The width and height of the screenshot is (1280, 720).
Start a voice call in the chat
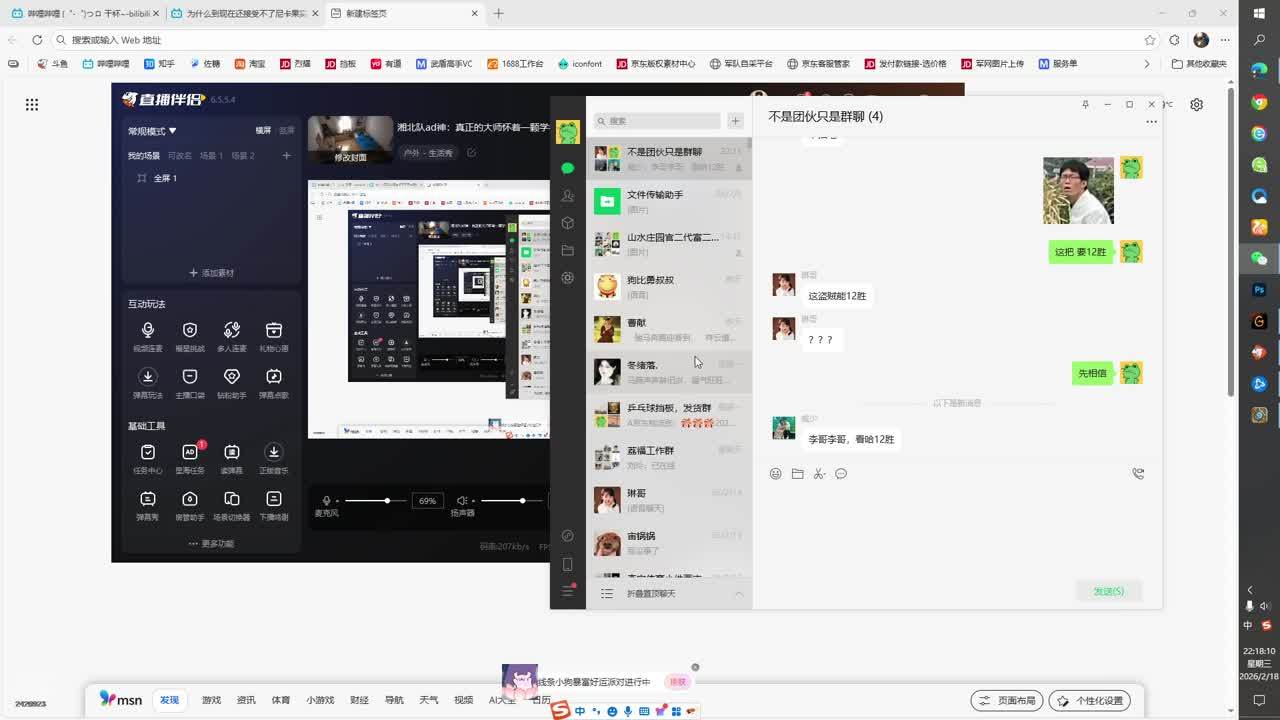[x=1138, y=474]
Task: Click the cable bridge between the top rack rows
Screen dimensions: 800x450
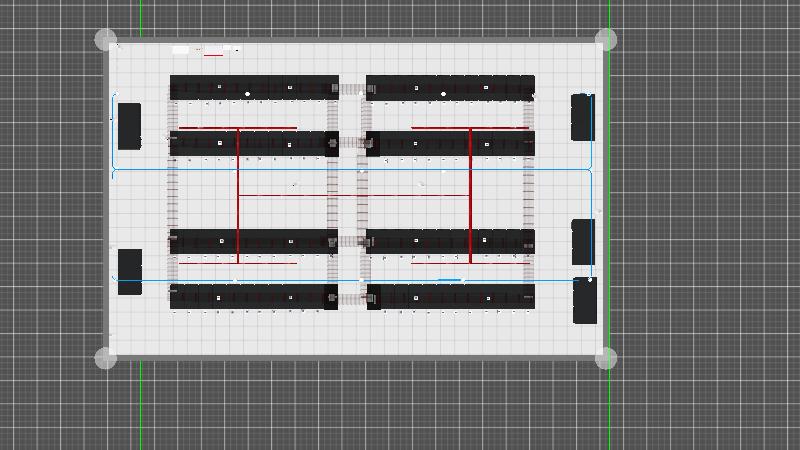Action: click(x=352, y=90)
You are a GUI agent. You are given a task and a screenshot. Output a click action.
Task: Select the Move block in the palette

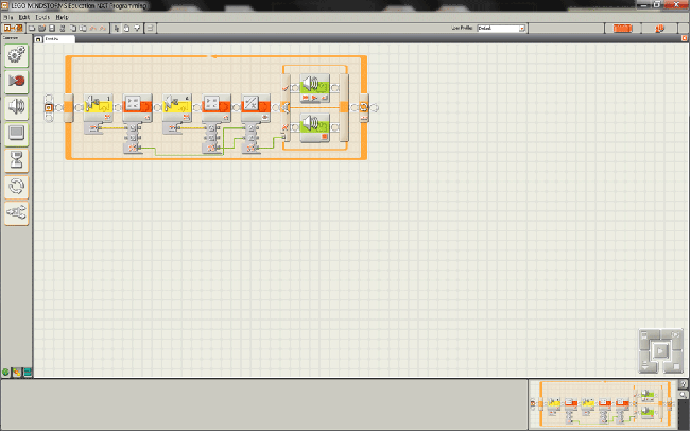[17, 56]
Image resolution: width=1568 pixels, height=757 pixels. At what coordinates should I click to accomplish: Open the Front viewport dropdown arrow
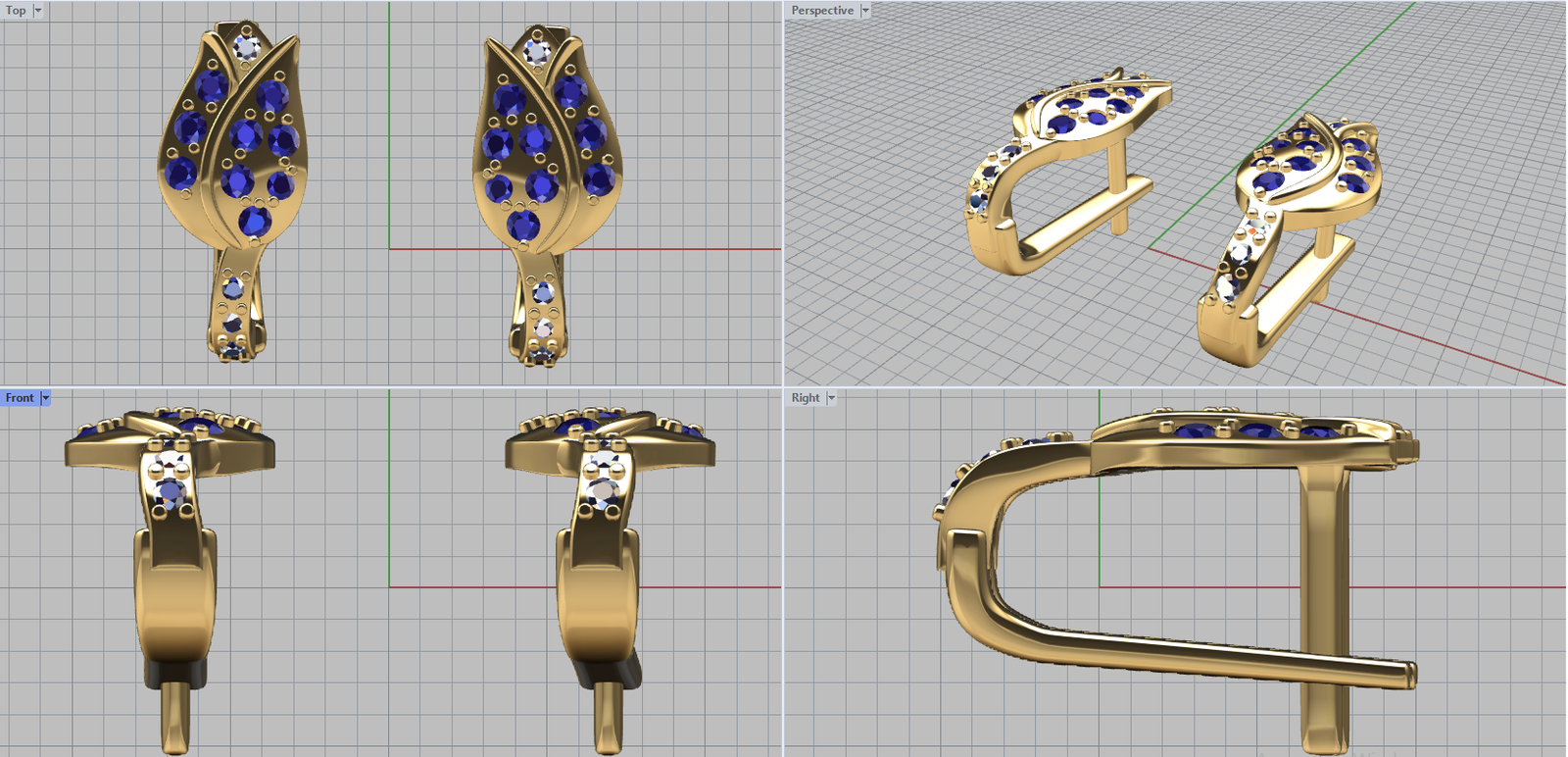pos(46,398)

#### [What to produce]
Your answer should hold only the lines from the one with "You are a GUI" through the final line of the listing above, transcribed exactly and without pictures.

#### [Exercise answer]
You are a GUI agent. You are given a task and a screenshot. Output a click action.
Task: Select the Move block in the palette

[17, 56]
Image resolution: width=1568 pixels, height=757 pixels. At what coordinates should I click to accomplish: Open the Front viewport dropdown arrow
pos(46,398)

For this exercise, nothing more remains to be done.